Mayors have the toughest job in the world, and leading a city is only getting harder. Even as populations swell in urban cores across the world, climate change is constraining the geographies where that growth can happen. Coastal communities that are popular with residents are also taking a gamble when it comes to rising sea levels. How do you trade off a need for growth with the requirement for protecting residents from disaster?

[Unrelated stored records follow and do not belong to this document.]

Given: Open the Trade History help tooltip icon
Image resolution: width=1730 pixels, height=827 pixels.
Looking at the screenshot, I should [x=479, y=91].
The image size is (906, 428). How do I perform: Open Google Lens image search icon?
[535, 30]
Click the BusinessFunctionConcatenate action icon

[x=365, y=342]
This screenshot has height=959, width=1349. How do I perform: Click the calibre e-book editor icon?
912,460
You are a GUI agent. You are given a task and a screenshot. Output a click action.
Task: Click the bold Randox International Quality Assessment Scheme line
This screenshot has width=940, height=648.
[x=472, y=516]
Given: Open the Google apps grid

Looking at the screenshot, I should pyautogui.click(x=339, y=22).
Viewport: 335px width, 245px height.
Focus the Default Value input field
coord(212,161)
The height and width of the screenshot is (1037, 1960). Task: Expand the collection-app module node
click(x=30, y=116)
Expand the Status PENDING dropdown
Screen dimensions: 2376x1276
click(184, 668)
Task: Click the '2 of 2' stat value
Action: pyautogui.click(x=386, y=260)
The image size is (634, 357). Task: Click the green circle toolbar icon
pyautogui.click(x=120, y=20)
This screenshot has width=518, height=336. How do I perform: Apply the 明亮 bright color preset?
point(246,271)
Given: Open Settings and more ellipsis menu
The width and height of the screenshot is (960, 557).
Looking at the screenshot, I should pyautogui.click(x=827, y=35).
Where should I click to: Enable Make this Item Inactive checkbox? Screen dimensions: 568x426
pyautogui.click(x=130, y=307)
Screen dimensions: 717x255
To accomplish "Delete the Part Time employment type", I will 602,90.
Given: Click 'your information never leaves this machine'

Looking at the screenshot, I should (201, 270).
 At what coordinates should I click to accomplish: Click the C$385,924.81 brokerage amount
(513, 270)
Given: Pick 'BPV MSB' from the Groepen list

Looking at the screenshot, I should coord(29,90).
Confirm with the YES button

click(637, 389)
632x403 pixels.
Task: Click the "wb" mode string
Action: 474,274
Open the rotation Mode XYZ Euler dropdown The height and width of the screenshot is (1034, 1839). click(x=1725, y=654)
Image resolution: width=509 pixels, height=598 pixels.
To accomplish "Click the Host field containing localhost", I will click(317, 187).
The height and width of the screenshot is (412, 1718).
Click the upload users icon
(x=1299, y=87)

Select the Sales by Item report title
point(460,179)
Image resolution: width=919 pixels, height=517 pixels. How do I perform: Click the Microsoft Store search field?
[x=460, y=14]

In most cases, the pendulum is fully tilted toward growth. Coastal towns continue to allow widespread sprawl and development, chasing ever more property taxes and residents even as sea levels get ever more uncomfortably high. It’s a recipe for disaster — and one that many cities have chosen to bake anyway.

The RapidSOS EC-1

Forerunner wants that pendulum to swing the other way. Its platform allows city planners and building managers to survey, investigate and enforce stricter building codes and land use standards with a focus on mitigating future flood damage. It’s particularly focused on American cities with heavy usage of the federal flood insurance program, and Forerunner helps cities maximize their adherence to that program’s byzantine rules.

Image Credits: Forerunner

The company pulls in data from FEMA and other sources to determine a property’s mandatory lowest floor height requirement, and whether the property conforms to that rule. It also tracks flood zone boundaries and helps with the administrative overhead of processing federal flood insurance documentation, such as creating and managing elevation certificates.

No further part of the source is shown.